- [DIRECTION]
Convert the stretch of entries from the line containing "Task: Pan map right with the chevron" through the line containing "Action: click(x=9, y=72)" into a JSON list of strings, one string per line, skipping blank lines and omitting the pictures.

━━━━━ PROVIDED RECORDS ━━━━━

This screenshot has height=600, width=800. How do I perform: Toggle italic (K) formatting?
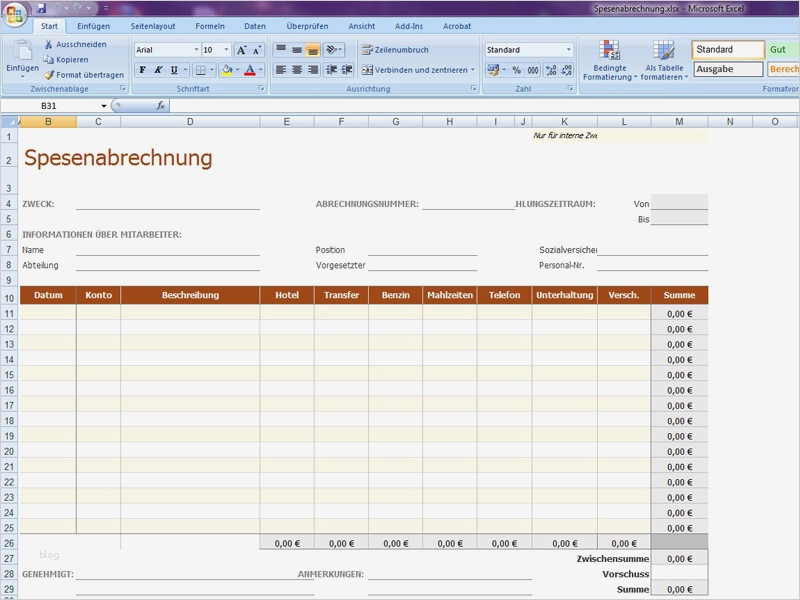coord(158,70)
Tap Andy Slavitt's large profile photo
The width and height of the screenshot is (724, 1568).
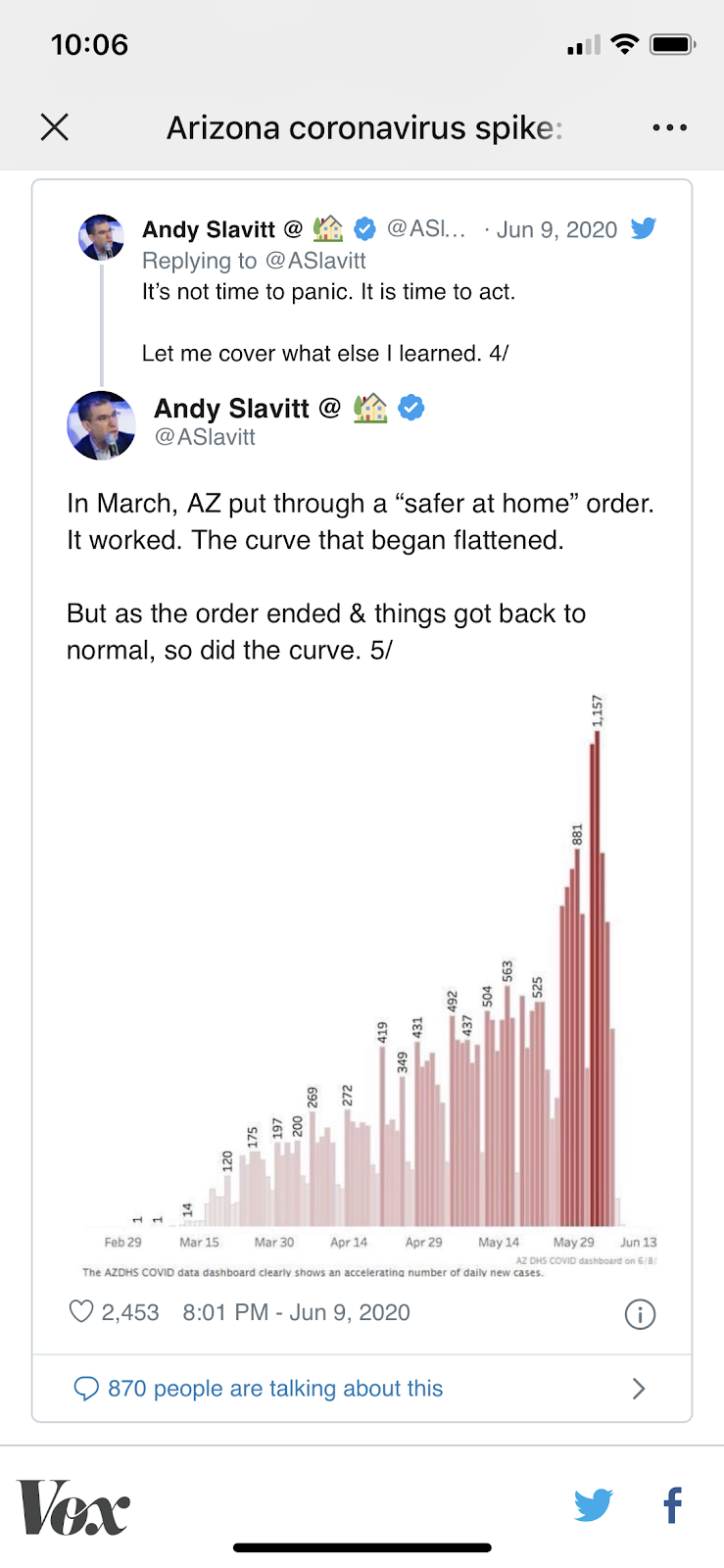click(101, 424)
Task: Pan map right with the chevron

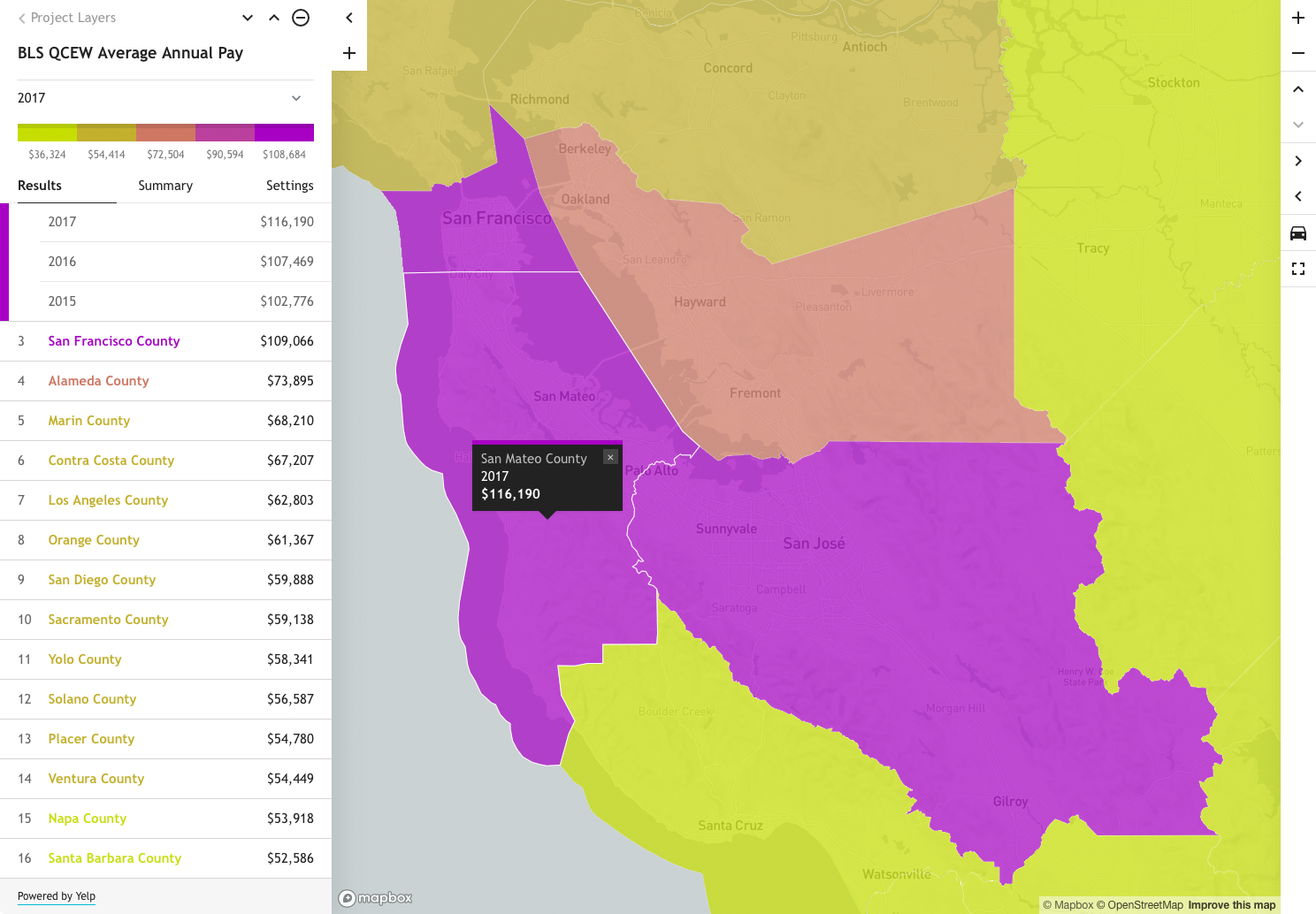Action: 1298,161
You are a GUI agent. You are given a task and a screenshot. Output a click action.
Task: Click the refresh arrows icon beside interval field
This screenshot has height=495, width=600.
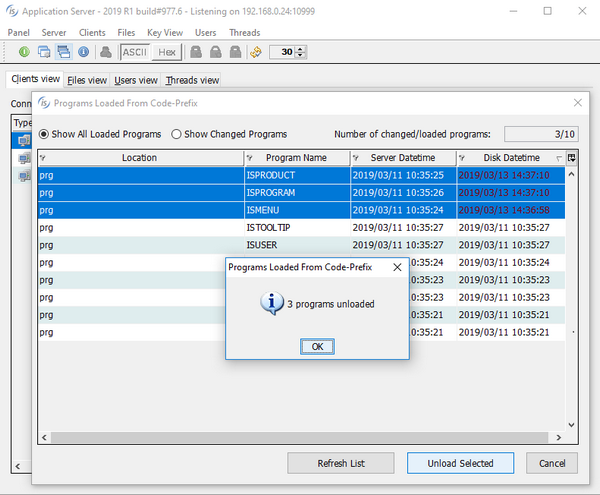pos(256,52)
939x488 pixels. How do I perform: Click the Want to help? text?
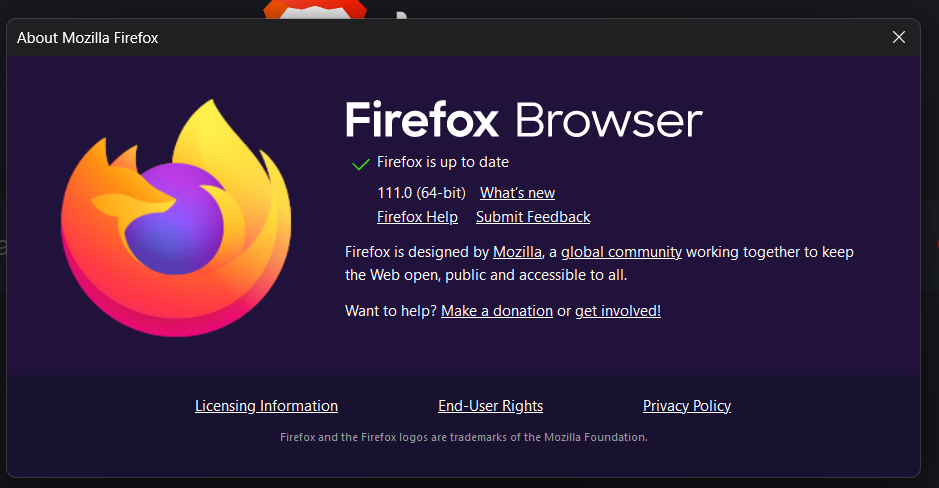(390, 311)
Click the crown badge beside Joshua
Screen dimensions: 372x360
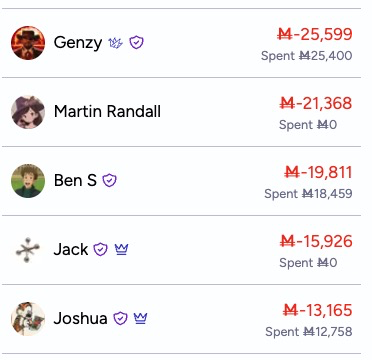point(140,318)

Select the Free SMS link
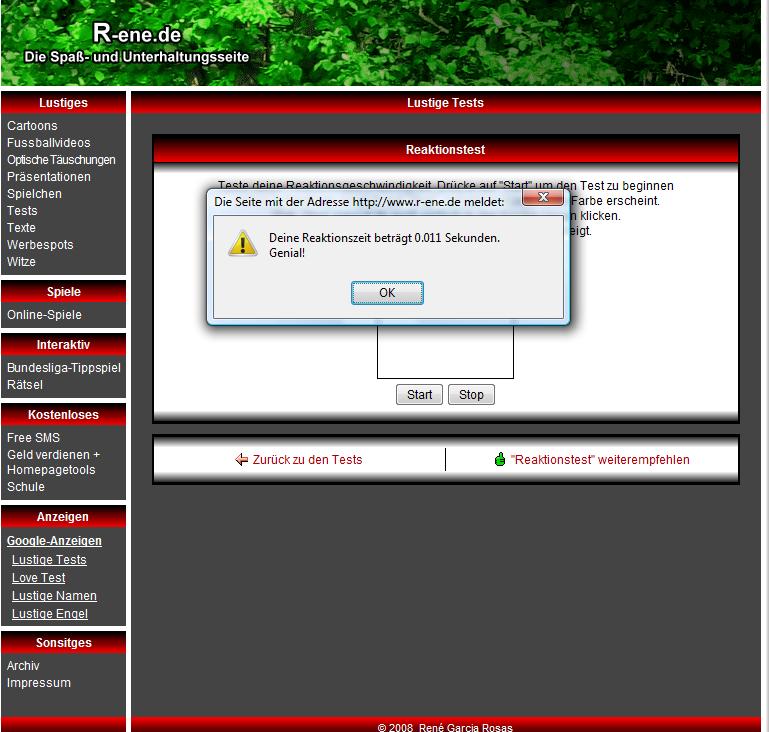(x=33, y=438)
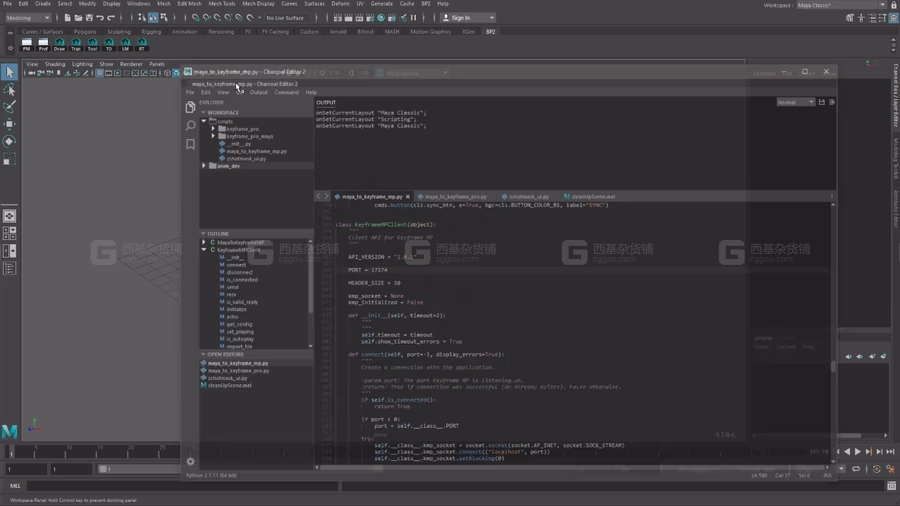The height and width of the screenshot is (506, 900).
Task: Select the Maya Select tool arrow icon
Action: click(x=9, y=72)
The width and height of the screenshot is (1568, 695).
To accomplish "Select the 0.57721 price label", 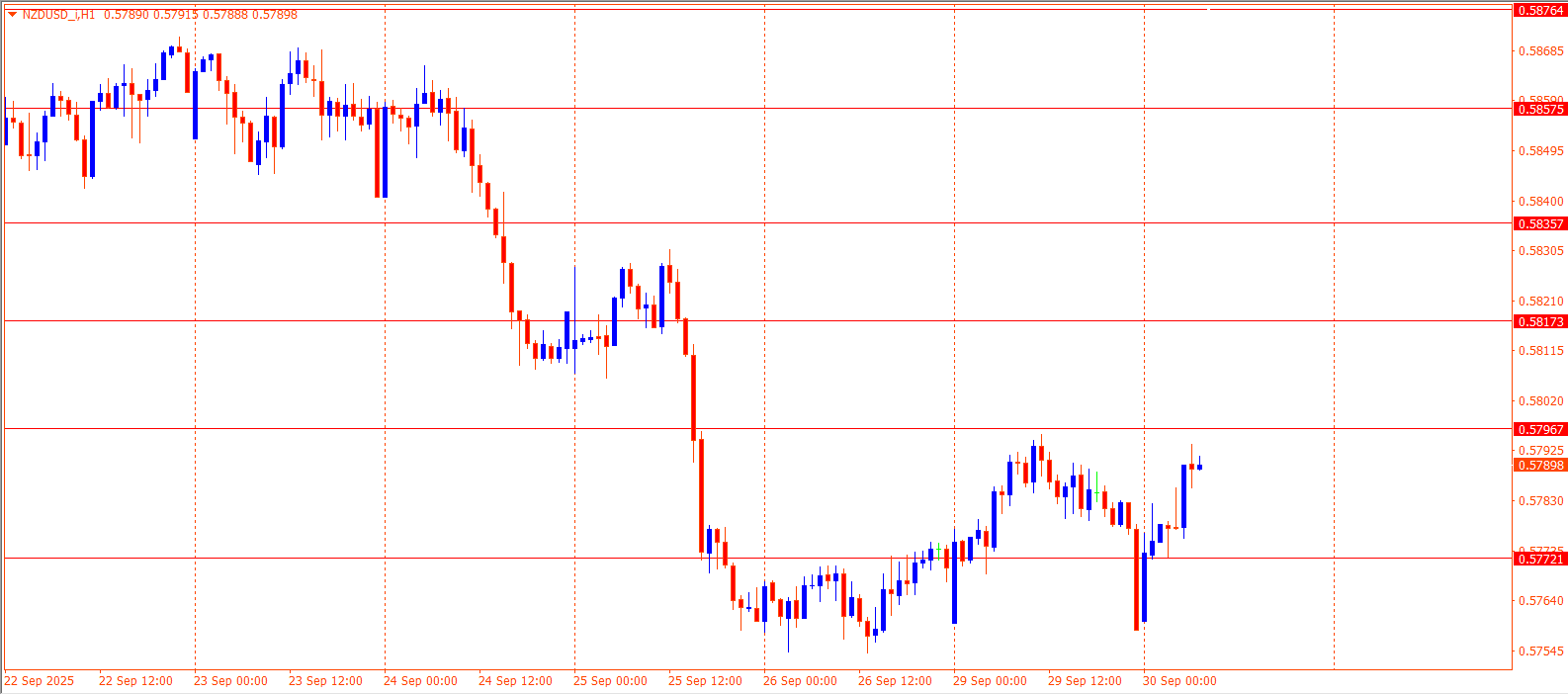I will click(x=1540, y=560).
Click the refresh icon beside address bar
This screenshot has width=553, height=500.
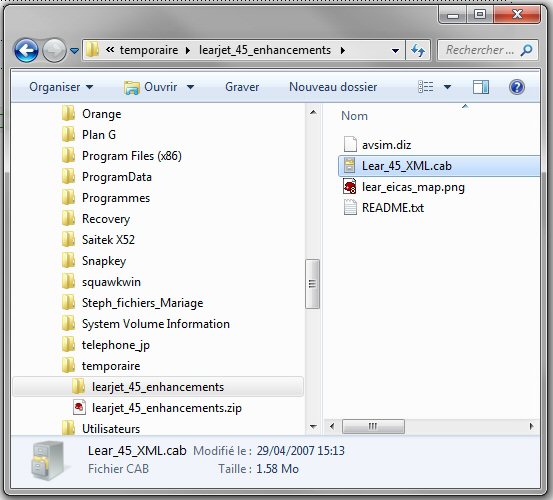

━━━━━

- [OUTPUT OF THE EXERCISE]
[
  "Task: Pan map right with the chevron",
  "Action: 1298,161",
  "You are a GUI agent. You are given a task and a screenshot. Output a click action.",
  "Task: Click the refresh arrows icon beside interval field",
  "This screenshot has height=495, width=600.",
  "pos(256,52)",
  "939x488 pixels. How do I perform: Click the Want to help? text?",
  "(390, 311)",
  "Click the crown badge beside Joshua",
  "Screen dimensions: 372x360",
  "point(140,318)",
  "Select the Free SMS link",
  "(x=33, y=438)",
  "The height and width of the screenshot is (506, 900).",
  "Task: Select the Maya Select tool arrow icon",
  "Action: click(x=9, y=72)"
]